#### Set tasks
1) Reproduce the passage of the Apache patch message from "i realize this" to "it's quite annoying.", with no changes.
2) Pick up the Apache patch message on reclaim_child_processes after its final sentence and continue writing it.

You are viewing a plain text version of this content. The canonical link for it is here.
Posted to dev@httpd.apache.org by Ed Korthof <ed...@apache.org> on 2000/01/04 22:45:41 UTC

[PATCH] reclaim_child_processes

hi --

this patch is intended to avoid a problem which i've witnessed in apache
installations with certain third party libraries: if there are many
children, and then take sufficiently long to shut down, then apache's
reclaim child processes sends the remaining children SIGKILL.  that's
alright with me -- shutdown shouldn't take so long -- but the current code
doesn't wait around for them to die; if they haven't all finished
terminating right away, it sleeps for approximately 16 seconds before
noticing that they're dead. thus, the total time required to shut down is
generally a bit more than twenty seconds ... the last 16 seconds of which
is quite unnecessary.

anyway, what this patch does is change things so that after SIGKILL has
been sent, the parent checks a couple of times (approx: 16ms, 84ms, 350ms,
1.4sec) and then decides that the SIGKILL failed.  i could easily adjust
this so that the total time spent waiting for the SIGKILL to fail is what
it was -- 16 seconds, give or take -- but in writing this, i figured that
if they haven't died after 1.4 seconds, then the SIGKILL wasn't
sufficient; it's not instant, but it should never take that long.

i sent out a couple of patchs about this earlier, but i've laid down the
crack pipe i was smoking when i sent the first one; and this makes no
changes to the comments as per Roy's comments.

i realize this doesn't happen except in a fairly pathological situation,
but we really should change the code in reclaim_child_processes to give
the children at least a little bit of time to die from the SIGKILL.  in
the pathological situation in which it occurs, it's quite annoying.

#### Data extract
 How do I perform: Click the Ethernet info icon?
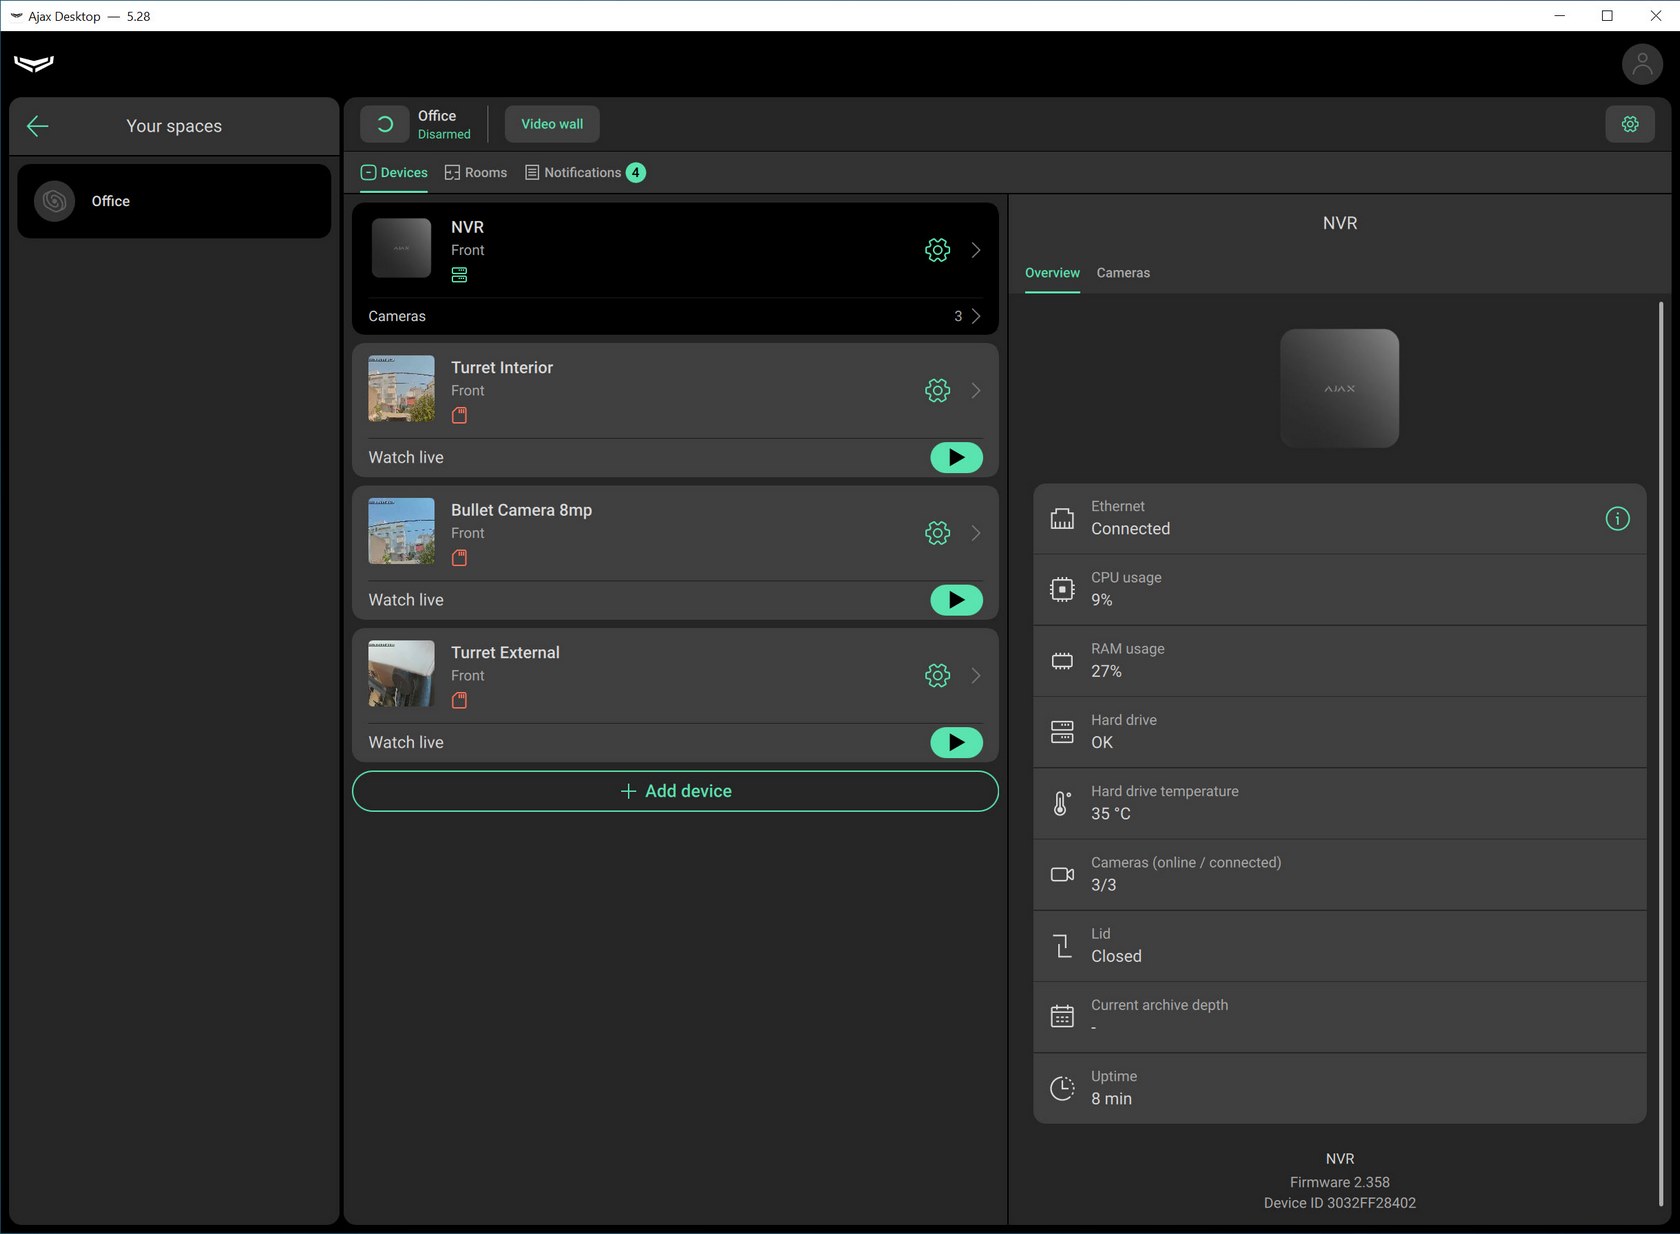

#### Answers for the exercise
1)
i realize this doesn't happen except in a fairly pathological situation,
but we really should change the code in reclaim_child_processes to give
the children at least a little bit of time to die from the SIGKILL.  in
the pathological situation in which it occurs, it's quite annoying.

2)
thanks --

ed

*****
Index: http_main.c
===================================================================
RCS file: /home/cvs/apache-1.3/src/main/http_main.c,v
retrieving revision 1.486
diff -b -c -u -r1.486 http_main.c
--- http_main.c	2000/01/01 17:07:34	1.486
+++ http_main.c	2000/01/04 21:34:27
@@ -2378,7 +2378,7 @@
 
     ap_sync_scoreboard_image();
 
-    for (tries = terminate ? 4 : 1; tries <= 9; ++tries) {
+    for (tries = terminate ? 4 : 1; tries <= 12; ++tries) {
 	/* don't want to hold up progress any more than 
 	 * necessary, but we need to allow children a few moments to exit.
 	 * Set delay with an exponential backoff.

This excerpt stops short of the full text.